WHAT THIS TASK INVOLVES - Give back exactly the lines of the data below, starting with the line that has "Viewport: 1180px width, 613px height." and going on through the line that has "You are a computer-use agent. Screen".

DATA RECORDS -

****************************************

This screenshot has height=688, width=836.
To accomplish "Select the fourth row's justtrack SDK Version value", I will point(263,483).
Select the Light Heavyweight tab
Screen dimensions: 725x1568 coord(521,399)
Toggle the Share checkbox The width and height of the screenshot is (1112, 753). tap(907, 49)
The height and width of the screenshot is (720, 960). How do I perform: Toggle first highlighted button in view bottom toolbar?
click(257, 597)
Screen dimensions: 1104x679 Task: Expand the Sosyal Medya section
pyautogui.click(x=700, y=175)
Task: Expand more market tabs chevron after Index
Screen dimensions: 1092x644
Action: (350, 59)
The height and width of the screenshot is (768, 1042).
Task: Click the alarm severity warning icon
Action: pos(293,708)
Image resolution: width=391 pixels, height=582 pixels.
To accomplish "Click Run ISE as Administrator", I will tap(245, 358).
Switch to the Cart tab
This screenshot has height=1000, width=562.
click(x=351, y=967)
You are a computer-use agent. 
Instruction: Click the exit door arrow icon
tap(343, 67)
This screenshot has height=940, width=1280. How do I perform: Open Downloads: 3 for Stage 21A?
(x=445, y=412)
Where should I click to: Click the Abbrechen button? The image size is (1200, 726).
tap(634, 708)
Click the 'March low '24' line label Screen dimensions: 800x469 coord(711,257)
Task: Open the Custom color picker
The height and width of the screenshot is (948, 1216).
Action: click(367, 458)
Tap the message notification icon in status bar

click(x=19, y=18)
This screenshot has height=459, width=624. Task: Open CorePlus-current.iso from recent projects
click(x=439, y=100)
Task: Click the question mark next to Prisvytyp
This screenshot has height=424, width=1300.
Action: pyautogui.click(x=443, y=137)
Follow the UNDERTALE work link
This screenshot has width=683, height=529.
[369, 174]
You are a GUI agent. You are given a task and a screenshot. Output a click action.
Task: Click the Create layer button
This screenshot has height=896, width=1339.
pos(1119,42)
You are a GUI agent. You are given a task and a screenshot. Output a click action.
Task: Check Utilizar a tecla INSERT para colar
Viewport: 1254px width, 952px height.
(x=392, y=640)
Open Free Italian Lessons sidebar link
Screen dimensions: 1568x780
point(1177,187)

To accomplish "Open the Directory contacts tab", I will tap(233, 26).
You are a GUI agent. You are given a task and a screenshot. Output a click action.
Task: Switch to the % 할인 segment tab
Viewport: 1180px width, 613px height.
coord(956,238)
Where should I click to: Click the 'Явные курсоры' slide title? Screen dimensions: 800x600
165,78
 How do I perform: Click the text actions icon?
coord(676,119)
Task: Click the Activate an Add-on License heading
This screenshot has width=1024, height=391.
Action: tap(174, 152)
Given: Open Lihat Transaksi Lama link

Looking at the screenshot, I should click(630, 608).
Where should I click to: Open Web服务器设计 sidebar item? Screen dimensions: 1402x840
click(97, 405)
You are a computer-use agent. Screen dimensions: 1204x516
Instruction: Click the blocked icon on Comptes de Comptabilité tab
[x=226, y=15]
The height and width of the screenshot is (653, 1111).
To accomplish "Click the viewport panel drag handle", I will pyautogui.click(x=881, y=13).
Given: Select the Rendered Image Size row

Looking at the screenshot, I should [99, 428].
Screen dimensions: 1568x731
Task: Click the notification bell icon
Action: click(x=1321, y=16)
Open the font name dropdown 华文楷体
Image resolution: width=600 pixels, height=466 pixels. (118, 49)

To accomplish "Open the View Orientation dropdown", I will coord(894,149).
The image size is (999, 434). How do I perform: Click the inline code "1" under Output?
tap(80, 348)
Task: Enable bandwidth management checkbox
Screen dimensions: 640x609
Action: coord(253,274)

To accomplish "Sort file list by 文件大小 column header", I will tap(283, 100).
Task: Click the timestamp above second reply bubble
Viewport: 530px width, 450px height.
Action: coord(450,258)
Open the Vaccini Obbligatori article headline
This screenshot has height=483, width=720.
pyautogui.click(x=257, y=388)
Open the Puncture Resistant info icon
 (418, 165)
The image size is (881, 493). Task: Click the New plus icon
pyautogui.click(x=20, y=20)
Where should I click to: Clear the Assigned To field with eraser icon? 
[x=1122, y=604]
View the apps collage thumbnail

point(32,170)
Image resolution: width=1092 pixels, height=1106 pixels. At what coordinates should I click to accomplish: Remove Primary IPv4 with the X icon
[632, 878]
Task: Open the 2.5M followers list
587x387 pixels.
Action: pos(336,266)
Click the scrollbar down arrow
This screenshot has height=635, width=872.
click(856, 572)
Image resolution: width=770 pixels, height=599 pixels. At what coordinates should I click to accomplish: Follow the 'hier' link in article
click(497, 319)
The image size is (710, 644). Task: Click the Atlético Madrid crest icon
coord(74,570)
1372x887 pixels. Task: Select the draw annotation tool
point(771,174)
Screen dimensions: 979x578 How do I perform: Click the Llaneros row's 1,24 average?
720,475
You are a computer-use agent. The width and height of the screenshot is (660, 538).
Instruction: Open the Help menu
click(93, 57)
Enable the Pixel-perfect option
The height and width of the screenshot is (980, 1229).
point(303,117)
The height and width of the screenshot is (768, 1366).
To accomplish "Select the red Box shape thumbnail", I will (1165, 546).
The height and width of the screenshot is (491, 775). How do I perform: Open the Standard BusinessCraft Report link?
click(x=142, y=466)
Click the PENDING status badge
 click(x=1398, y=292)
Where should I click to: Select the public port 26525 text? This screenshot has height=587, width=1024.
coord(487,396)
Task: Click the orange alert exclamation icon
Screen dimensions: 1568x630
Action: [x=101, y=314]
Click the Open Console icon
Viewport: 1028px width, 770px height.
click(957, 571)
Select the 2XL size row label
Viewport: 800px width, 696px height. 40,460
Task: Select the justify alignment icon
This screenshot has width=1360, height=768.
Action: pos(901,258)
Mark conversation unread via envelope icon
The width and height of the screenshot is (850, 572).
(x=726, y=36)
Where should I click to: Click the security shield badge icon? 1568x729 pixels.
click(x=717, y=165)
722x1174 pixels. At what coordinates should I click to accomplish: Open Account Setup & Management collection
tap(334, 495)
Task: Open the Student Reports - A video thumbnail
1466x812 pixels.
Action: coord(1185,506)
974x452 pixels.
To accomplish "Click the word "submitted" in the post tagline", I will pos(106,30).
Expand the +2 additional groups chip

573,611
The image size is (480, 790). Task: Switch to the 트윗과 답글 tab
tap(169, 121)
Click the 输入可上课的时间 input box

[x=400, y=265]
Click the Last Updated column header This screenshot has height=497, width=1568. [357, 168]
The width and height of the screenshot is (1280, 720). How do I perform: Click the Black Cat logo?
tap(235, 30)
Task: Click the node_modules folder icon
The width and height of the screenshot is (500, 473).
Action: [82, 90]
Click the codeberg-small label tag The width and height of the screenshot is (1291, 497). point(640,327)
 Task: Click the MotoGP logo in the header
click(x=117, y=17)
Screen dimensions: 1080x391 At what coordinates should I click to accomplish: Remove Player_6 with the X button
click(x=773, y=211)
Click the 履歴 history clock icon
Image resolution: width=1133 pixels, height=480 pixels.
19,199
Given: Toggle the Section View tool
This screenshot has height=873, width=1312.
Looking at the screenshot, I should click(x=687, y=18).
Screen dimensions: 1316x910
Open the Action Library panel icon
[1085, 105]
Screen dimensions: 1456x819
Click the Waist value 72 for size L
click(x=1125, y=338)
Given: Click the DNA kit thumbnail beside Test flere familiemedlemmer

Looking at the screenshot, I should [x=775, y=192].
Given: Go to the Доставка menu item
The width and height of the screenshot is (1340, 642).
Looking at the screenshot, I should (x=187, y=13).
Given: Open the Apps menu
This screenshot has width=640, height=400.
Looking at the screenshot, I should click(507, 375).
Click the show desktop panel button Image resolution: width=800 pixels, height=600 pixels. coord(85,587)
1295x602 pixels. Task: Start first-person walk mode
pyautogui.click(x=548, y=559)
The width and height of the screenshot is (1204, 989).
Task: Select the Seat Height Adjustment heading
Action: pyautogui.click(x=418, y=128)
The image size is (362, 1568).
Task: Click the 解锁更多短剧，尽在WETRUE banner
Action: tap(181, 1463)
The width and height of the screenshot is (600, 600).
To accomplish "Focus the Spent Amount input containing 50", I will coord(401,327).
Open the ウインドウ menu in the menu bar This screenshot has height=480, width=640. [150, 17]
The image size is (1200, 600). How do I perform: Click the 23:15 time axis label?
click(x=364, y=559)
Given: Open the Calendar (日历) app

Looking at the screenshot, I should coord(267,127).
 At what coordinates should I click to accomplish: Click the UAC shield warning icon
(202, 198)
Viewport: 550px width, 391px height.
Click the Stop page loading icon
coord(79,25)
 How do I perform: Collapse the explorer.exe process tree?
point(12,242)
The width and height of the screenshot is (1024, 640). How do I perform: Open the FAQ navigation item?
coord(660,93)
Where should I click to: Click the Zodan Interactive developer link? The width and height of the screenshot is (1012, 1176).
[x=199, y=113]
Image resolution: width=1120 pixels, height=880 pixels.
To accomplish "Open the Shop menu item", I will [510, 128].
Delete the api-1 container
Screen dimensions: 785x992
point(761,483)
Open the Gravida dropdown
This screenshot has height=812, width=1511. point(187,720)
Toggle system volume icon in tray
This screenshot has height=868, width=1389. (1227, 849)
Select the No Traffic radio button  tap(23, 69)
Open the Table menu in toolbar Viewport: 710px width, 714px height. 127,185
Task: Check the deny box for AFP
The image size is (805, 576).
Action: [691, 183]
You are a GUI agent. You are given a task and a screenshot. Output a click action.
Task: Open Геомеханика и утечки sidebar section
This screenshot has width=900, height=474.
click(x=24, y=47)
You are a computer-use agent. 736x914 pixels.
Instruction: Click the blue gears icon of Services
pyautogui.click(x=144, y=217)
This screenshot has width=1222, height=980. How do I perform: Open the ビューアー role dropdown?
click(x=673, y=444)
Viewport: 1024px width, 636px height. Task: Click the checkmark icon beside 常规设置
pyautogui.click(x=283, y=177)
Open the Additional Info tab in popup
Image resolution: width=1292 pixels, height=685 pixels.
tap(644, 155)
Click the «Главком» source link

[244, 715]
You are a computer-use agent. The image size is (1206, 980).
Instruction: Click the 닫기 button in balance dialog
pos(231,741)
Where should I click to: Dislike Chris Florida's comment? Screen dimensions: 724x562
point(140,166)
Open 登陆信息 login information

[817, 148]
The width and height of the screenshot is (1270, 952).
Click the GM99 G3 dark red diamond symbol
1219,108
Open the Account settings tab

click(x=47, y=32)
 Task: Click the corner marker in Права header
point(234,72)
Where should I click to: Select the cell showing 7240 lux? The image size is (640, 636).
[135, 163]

****************************************

RESULT OF THE TASK -
Viewport: 1180px width, 613px height.
coord(956,238)
Where should I click to: Click the 'Явные курсоры' slide title? Screen dimensions: 800x600
165,78
 How do I perform: Click the text actions icon?
coord(676,119)
Task: Click the Activate an Add-on License heading
This screenshot has width=1024, height=391.
Action: tap(174, 152)
Given: Open Lihat Transaksi Lama link

Looking at the screenshot, I should click(630, 608).
Where should I click to: Open Web服务器设计 sidebar item? Screen dimensions: 1402x840
click(97, 405)
You are a computer-use agent. Screen dimensions: 1204x516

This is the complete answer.